Samarium(III) sulfide
- Names: Other names disamarium trisulphide; Samarium sesquisulfide

Identifiers
- CAS Number: 12067-22-0;
- 3D model (JSmol): Interactive image;
- ChemSpider: 145783;
- ECHA InfoCard: 100.031.875
- EC Number: 235-076-6;
- PubChem CID: 166593;
- CompTox Dashboard (EPA): DTXSID90923512 ;

Properties
- Chemical formula: Sm_{2}S_{3}
- Molar mass: 396.915 g/mol
- Appearance: red-brown crystals
- Density: 5.87 g/cm^{3}, solid
- Melting point: 1,720 °C (3,130 °F; 1,990 K)
- Band gap: 1.71 eV
- Magnetic susceptibility (χ): +3300.0·10^{−6} cm^{3}/mol

Structure
- Crystal structure: orthorhombic

= Samarium(III) sulfide =

Samarium(III) sulfide (Sm_{2}S_{3}) is a chemical compound of the rare earth element samarium, and sulfur. In this compound samarium is in the +3 oxidation state, and sulfur is an anion in the −2 state.

==Synthesis==
Samarium(III) sulfide can be produced by treating metallic samarium with sulfur:
 2Sm + 3S → Sm2S3
Once prepared, samarium(III) sulfide can be purified by chemical vapor transport using iodine.

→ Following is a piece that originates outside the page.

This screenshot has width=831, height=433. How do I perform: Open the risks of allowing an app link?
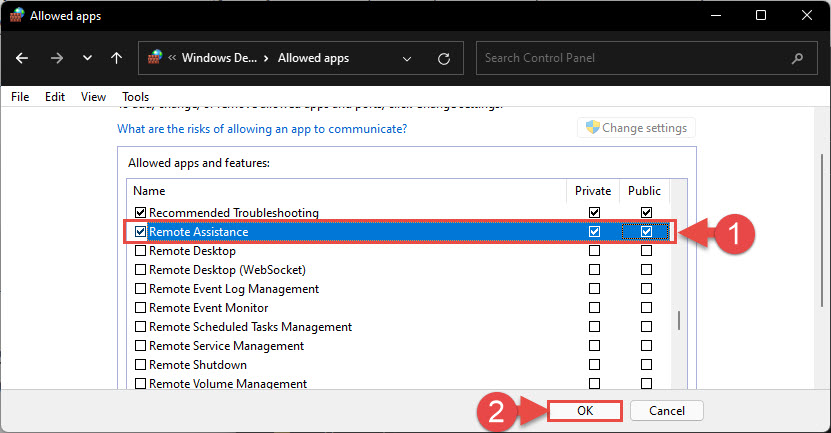tap(262, 129)
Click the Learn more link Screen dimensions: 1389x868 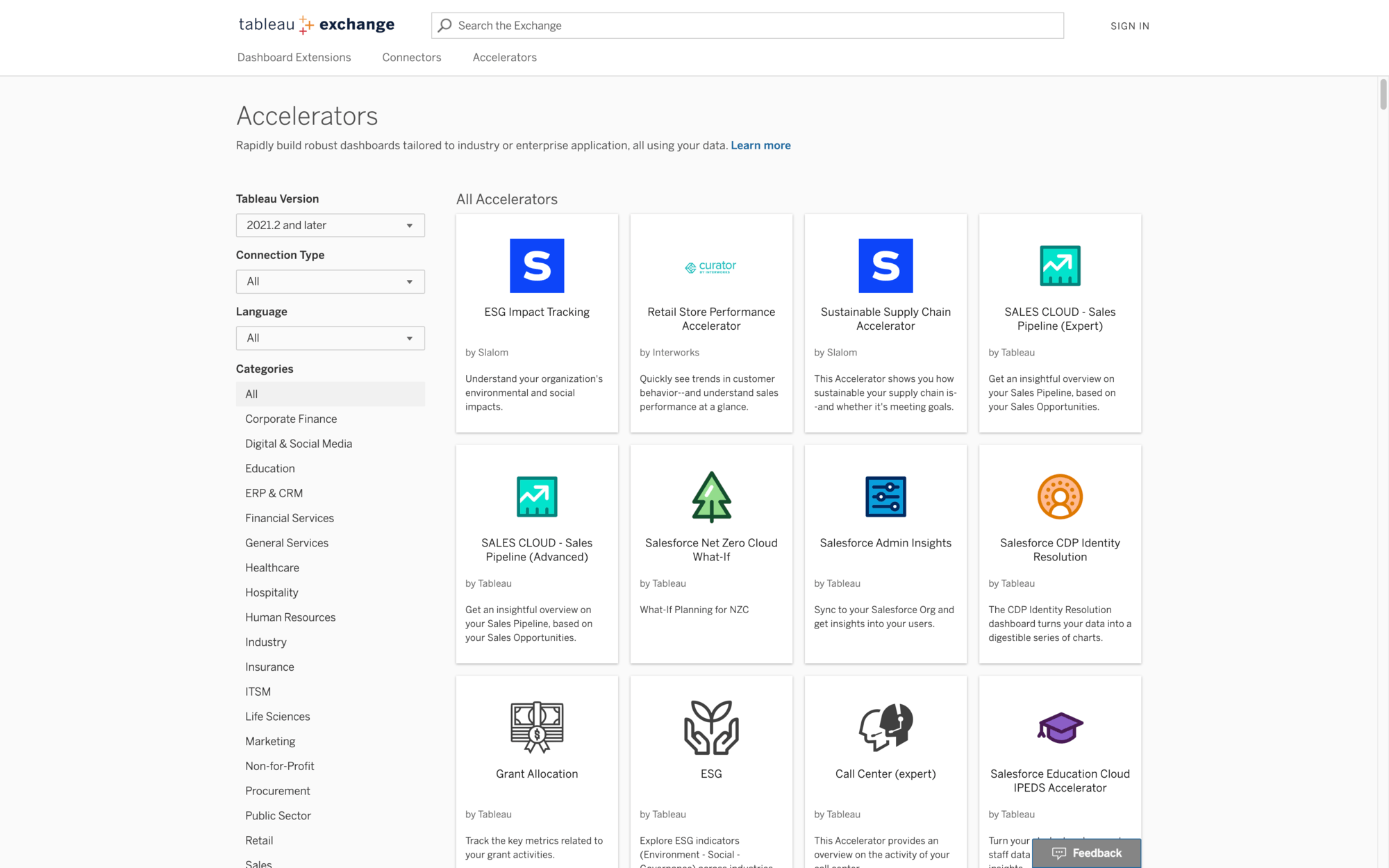click(760, 145)
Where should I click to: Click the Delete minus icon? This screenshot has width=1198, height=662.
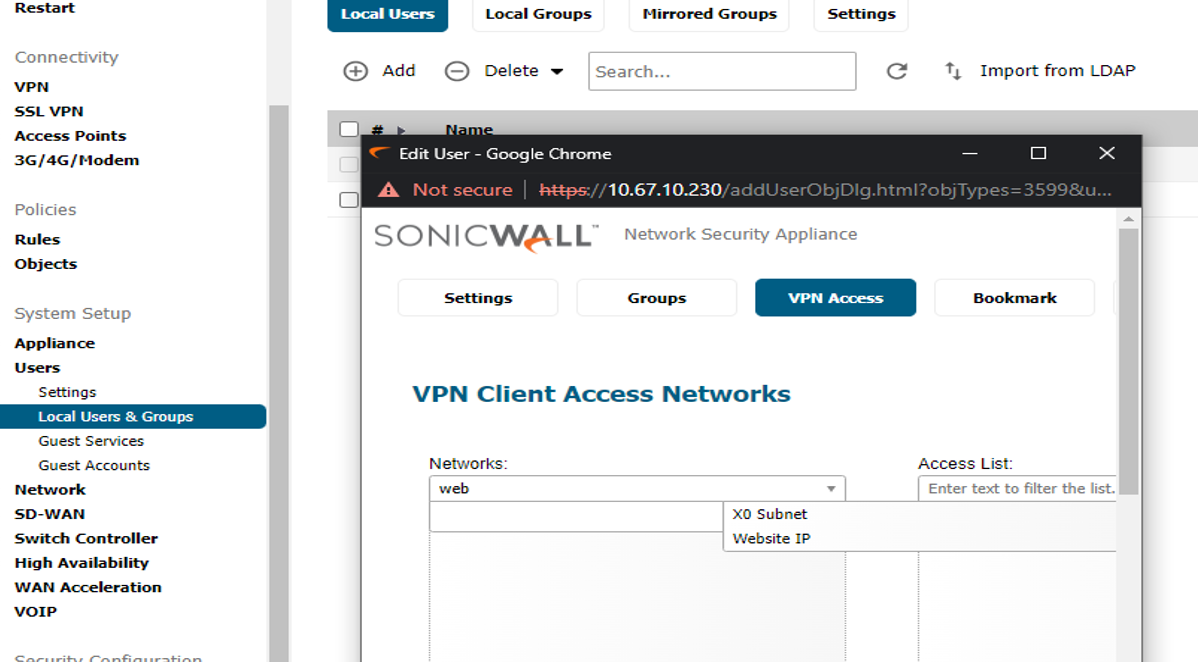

Samarium(III) sulfide can also be prepared by treating the sulfate with hydrogen sulfide at elevated temperatures:
Sm2(SO4)3 + 12 H2S -> Sm2S3 + 12 H2O + 12 S

==Properties==
The low temperature α form crystallises in the orthorhombic crystal system. The unit cell has dimensions a=7.376, b=3.9622 c=15.352 Å with volume 448.7 Å_{3}. There are four of the formula in each unit cell (Sm_{8}S_{12}). The density comes out to 5.88 kg/liter. There are two kinds of samarium coordination in the solid, one is eight coordinated with sulfur surrounding in a bicapped trigonal pyramid. The other is a sevenfold capped distorted octahedral arrangement. This structure is similar to other light rare-earth element sulfides.

Samarium(III) sulfide is a semiconductor with a band gap of 1.7 eV. As a thin film on high area electrodes, it is under investigation as a super capacitor dielectric, with specific capacitances of up to 360 Farads per gram.

==Related==
Related samarium sulfides include the monosulfide SmS and the mixed valent Sm_{3}S_{4} which are also semiconductors. KSm_{2}CuS_{6} is a layered quaternary sulfide.